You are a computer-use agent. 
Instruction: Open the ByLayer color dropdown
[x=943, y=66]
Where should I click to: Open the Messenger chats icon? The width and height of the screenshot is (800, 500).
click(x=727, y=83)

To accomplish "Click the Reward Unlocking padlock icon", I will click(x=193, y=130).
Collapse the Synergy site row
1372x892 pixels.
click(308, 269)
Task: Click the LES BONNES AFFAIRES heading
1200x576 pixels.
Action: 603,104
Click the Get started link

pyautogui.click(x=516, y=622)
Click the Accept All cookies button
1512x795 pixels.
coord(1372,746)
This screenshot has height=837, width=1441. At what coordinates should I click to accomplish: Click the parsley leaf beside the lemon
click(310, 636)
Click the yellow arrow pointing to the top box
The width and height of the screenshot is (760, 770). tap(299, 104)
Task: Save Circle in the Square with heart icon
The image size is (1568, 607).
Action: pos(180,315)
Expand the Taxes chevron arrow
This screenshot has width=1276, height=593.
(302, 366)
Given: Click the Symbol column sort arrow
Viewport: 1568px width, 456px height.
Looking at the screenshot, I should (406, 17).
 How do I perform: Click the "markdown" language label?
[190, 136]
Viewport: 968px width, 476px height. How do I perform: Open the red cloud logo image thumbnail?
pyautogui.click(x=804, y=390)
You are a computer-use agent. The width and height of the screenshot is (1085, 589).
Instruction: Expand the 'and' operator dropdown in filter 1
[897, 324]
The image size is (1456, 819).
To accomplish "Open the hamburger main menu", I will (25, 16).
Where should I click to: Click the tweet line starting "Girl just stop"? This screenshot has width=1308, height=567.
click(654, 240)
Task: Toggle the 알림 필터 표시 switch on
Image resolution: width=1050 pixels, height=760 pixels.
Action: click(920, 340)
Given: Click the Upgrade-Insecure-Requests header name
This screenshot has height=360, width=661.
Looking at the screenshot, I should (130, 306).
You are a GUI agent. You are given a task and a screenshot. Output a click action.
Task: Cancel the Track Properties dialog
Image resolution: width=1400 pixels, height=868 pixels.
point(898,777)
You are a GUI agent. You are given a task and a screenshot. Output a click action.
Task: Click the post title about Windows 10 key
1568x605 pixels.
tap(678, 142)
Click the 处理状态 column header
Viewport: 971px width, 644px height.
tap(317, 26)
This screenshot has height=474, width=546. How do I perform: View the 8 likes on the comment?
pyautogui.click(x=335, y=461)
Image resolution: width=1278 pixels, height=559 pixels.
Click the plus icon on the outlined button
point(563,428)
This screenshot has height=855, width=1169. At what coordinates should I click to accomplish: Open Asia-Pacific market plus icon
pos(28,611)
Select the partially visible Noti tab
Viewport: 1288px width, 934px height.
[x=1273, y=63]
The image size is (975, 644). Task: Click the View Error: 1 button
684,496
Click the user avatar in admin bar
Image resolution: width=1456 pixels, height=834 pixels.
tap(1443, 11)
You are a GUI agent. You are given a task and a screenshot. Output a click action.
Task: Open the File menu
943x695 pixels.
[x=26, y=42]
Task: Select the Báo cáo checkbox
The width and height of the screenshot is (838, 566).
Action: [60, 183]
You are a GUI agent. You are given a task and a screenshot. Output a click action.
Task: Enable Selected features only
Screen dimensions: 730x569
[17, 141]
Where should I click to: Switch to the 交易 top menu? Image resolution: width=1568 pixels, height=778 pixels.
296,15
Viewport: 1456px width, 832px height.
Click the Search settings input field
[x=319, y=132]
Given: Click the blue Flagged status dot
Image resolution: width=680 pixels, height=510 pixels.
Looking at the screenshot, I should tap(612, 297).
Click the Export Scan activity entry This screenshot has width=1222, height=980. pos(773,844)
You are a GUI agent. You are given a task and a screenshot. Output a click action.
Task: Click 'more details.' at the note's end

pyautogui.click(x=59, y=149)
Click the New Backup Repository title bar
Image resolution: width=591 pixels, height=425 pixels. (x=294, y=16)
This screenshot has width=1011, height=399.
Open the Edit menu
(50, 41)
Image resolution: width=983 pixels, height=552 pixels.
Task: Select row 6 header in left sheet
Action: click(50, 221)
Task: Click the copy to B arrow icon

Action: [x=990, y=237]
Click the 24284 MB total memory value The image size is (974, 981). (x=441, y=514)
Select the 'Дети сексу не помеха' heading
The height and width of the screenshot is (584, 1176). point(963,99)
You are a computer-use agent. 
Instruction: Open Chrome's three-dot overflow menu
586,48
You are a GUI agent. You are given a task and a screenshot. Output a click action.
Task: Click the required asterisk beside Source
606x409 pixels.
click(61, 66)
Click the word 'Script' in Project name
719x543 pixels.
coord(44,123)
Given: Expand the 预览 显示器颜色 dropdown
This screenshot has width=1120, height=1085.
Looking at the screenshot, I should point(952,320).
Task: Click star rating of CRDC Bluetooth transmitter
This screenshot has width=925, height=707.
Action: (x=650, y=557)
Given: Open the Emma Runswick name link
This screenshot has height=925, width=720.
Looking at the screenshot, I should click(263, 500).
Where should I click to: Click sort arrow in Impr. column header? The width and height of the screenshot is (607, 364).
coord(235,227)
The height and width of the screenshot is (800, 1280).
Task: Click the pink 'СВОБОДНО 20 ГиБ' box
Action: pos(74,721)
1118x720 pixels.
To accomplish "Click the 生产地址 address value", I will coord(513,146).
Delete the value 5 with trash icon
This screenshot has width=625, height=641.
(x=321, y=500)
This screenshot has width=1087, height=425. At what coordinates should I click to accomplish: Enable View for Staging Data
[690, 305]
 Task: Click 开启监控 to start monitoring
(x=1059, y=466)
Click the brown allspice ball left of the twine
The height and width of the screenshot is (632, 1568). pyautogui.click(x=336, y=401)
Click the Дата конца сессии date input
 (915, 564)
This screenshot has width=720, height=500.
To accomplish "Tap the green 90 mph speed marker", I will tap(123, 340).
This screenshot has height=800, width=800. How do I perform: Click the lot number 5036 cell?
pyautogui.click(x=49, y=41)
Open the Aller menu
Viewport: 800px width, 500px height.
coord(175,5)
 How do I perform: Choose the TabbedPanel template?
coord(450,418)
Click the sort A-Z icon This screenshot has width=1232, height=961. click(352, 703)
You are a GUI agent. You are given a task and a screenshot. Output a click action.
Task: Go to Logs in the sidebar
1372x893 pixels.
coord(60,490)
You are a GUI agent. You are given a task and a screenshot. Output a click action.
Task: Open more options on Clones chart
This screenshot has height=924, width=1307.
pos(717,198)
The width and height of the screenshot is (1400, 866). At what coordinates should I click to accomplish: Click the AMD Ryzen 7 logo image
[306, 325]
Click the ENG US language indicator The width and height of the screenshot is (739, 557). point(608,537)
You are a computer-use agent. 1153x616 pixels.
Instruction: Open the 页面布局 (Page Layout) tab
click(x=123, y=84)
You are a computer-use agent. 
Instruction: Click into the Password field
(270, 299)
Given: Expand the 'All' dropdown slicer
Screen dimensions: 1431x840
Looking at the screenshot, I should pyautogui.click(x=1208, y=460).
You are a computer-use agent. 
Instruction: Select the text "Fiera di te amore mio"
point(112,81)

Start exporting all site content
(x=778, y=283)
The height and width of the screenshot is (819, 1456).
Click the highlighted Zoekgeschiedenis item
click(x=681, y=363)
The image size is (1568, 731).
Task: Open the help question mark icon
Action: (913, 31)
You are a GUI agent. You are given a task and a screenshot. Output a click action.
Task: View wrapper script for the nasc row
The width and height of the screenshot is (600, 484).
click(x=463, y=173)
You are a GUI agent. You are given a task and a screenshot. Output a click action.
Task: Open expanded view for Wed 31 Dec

********

*Aim of the exercise:*
Reproduce the listing above line for line, with no changes.

*Written response:*
You are a computer-use agent. 
Instruction: Open the ByLayer color dropdown
[x=943, y=66]
Where should I click to: Open the Messenger chats icon? The width and height of the screenshot is (800, 500).
click(x=727, y=83)

To accomplish "Click the Reward Unlocking padlock icon", I will click(x=193, y=130).
Collapse the Synergy site row
1372x892 pixels.
click(308, 269)
Task: Click the LES BONNES AFFAIRES heading
1200x576 pixels.
Action: 603,104
Click the Get started link

pyautogui.click(x=516, y=622)
Click the Accept All cookies button
1512x795 pixels.
coord(1372,746)
This screenshot has height=837, width=1441. At what coordinates should I click to accomplish: Click the parsley leaf beside the lemon
click(310, 636)
Click the yellow arrow pointing to the top box
The width and height of the screenshot is (760, 770). tap(299, 104)
Task: Save Circle in the Square with heart icon
The image size is (1568, 607).
Action: pos(180,315)
Expand the Taxes chevron arrow
This screenshot has width=1276, height=593.
(302, 366)
Given: Click the Symbol column sort arrow
Viewport: 1568px width, 456px height.
Looking at the screenshot, I should (406, 17).
 How do I perform: Click the "markdown" language label?
[190, 136]
Viewport: 968px width, 476px height. How do I perform: Open the red cloud logo image thumbnail?
pyautogui.click(x=804, y=390)
You are a computer-use agent. The width and height of the screenshot is (1085, 589).
Instruction: Expand the 'and' operator dropdown in filter 1
[897, 324]
The image size is (1456, 819).
To accomplish "Open the hamburger main menu", I will (25, 16).
Where should I click to: Click the tweet line starting "Girl just stop"? This screenshot has width=1308, height=567.
click(654, 240)
Task: Toggle the 알림 필터 표시 switch on
Image resolution: width=1050 pixels, height=760 pixels.
Action: click(920, 340)
Given: Click the Upgrade-Insecure-Requests header name
This screenshot has height=360, width=661.
Looking at the screenshot, I should (130, 306).
You are a GUI agent. You are given a task and a screenshot. Output a click action.
Task: Cancel the Track Properties dialog
Image resolution: width=1400 pixels, height=868 pixels.
point(898,777)
You are a GUI agent. You are given a task and a screenshot. Output a click action.
Task: Click the post title about Windows 10 key
1568x605 pixels.
tap(678, 142)
Click the 处理状态 column header
Viewport: 971px width, 644px height.
tap(317, 26)
This screenshot has height=474, width=546. How do I perform: View the 8 likes on the comment?
pyautogui.click(x=335, y=461)
Image resolution: width=1278 pixels, height=559 pixels.
Click the plus icon on the outlined button
point(563,428)
This screenshot has height=855, width=1169. At what coordinates should I click to accomplish: Open Asia-Pacific market plus icon
pos(28,611)
Select the partially visible Noti tab
Viewport: 1288px width, 934px height.
[x=1273, y=63]
The image size is (975, 644). Task: Click the View Error: 1 button
684,496
Click the user avatar in admin bar
Image resolution: width=1456 pixels, height=834 pixels.
tap(1443, 11)
You are a GUI agent. You are given a task and a screenshot. Output a click action.
Task: Open the File menu
943x695 pixels.
[x=26, y=42]
Task: Select the Báo cáo checkbox
The width and height of the screenshot is (838, 566).
Action: [60, 183]
You are a GUI agent. You are given a task and a screenshot. Output a click action.
Task: Enable Selected features only
Screen dimensions: 730x569
[17, 141]
Where should I click to: Switch to the 交易 top menu? Image resolution: width=1568 pixels, height=778 pixels.
296,15
Viewport: 1456px width, 832px height.
Click the Search settings input field
[x=319, y=132]
Given: Click the blue Flagged status dot
Image resolution: width=680 pixels, height=510 pixels.
Looking at the screenshot, I should tap(612, 297).
Click the Export Scan activity entry This screenshot has width=1222, height=980. pos(773,844)
You are a GUI agent. You are given a task and a screenshot. Output a click action.
Task: Click 'more details.' at the note's end

pyautogui.click(x=59, y=149)
Click the New Backup Repository title bar
Image resolution: width=591 pixels, height=425 pixels. (x=294, y=16)
This screenshot has width=1011, height=399.
Open the Edit menu
(50, 41)
Image resolution: width=983 pixels, height=552 pixels.
Task: Select row 6 header in left sheet
Action: click(50, 221)
Task: Click the copy to B arrow icon

Action: [x=990, y=237]
Click the 24284 MB total memory value The image size is (974, 981). (x=441, y=514)
Select the 'Дети сексу не помеха' heading
The height and width of the screenshot is (584, 1176). point(963,99)
You are a computer-use agent. 
Instruction: Open Chrome's three-dot overflow menu
586,48
You are a GUI agent. You are given a task and a screenshot. Output a click action.
Task: Click the required asterisk beside Source
606x409 pixels.
click(61, 66)
Click the word 'Script' in Project name
719x543 pixels.
coord(44,123)
Given: Expand the 预览 显示器颜色 dropdown
This screenshot has width=1120, height=1085.
Looking at the screenshot, I should point(952,320).
Task: Click star rating of CRDC Bluetooth transmitter
This screenshot has width=925, height=707.
Action: (x=650, y=557)
Given: Open the Emma Runswick name link
This screenshot has height=925, width=720.
Looking at the screenshot, I should click(263, 500).
Where should I click to: Click sort arrow in Impr. column header? The width and height of the screenshot is (607, 364).
coord(235,227)
The height and width of the screenshot is (800, 1280).
Task: Click the pink 'СВОБОДНО 20 ГиБ' box
Action: pos(74,721)
1118x720 pixels.
To accomplish "Click the 生产地址 address value", I will coord(513,146).
Delete the value 5 with trash icon
This screenshot has width=625, height=641.
(x=321, y=500)
This screenshot has width=1087, height=425. At what coordinates should I click to accomplish: Enable View for Staging Data
[690, 305]
 Task: Click 开启监控 to start monitoring
(x=1059, y=466)
Click the brown allspice ball left of the twine
The height and width of the screenshot is (632, 1568). pyautogui.click(x=336, y=401)
Click the Дата конца сессии date input
 (915, 564)
This screenshot has width=720, height=500.
To accomplish "Tap the green 90 mph speed marker", I will tap(123, 340).
This screenshot has height=800, width=800. How do I perform: Click the lot number 5036 cell?
pyautogui.click(x=49, y=41)
Open the Aller menu
Viewport: 800px width, 500px height.
coord(175,5)
 How do I perform: Choose the TabbedPanel template?
coord(450,418)
Click the sort A-Z icon This screenshot has width=1232, height=961. click(352, 703)
You are a GUI agent. You are given a task and a screenshot. Output a click action.
Task: Go to Logs in the sidebar
1372x893 pixels.
coord(60,490)
You are a GUI agent. You are given a task and a screenshot. Output a click action.
Task: Open more options on Clones chart
This screenshot has height=924, width=1307.
pos(717,198)
The width and height of the screenshot is (1400, 866). At what coordinates should I click to accomplish: Click the AMD Ryzen 7 logo image
[306, 325]
Click the ENG US language indicator The width and height of the screenshot is (739, 557). point(608,537)
You are a computer-use agent. 1153x616 pixels.
Instruction: Open the 页面布局 (Page Layout) tab
click(x=123, y=84)
You are a computer-use agent. 
Instruction: Click into the Password field
(270, 299)
Given: Expand the 'All' dropdown slicer
Screen dimensions: 1431x840
Looking at the screenshot, I should pyautogui.click(x=1208, y=460).
You are a computer-use agent. 
Instruction: Select the text "Fiera di te amore mio"
point(112,81)

Start exporting all site content
(x=778, y=283)
The height and width of the screenshot is (819, 1456).
Click the highlighted Zoekgeschiedenis item
click(x=681, y=363)
The image size is (1568, 731).
Task: Open the help question mark icon
Action: (913, 31)
You are a GUI agent. You are given a task and a screenshot. Output a click action.
Task: View wrapper script for the nasc row
The width and height of the screenshot is (600, 484).
click(x=463, y=173)
You are a GUI agent. You are given a task and a screenshot. Output a click action.
Task: Open expanded view for Wed 31 Dec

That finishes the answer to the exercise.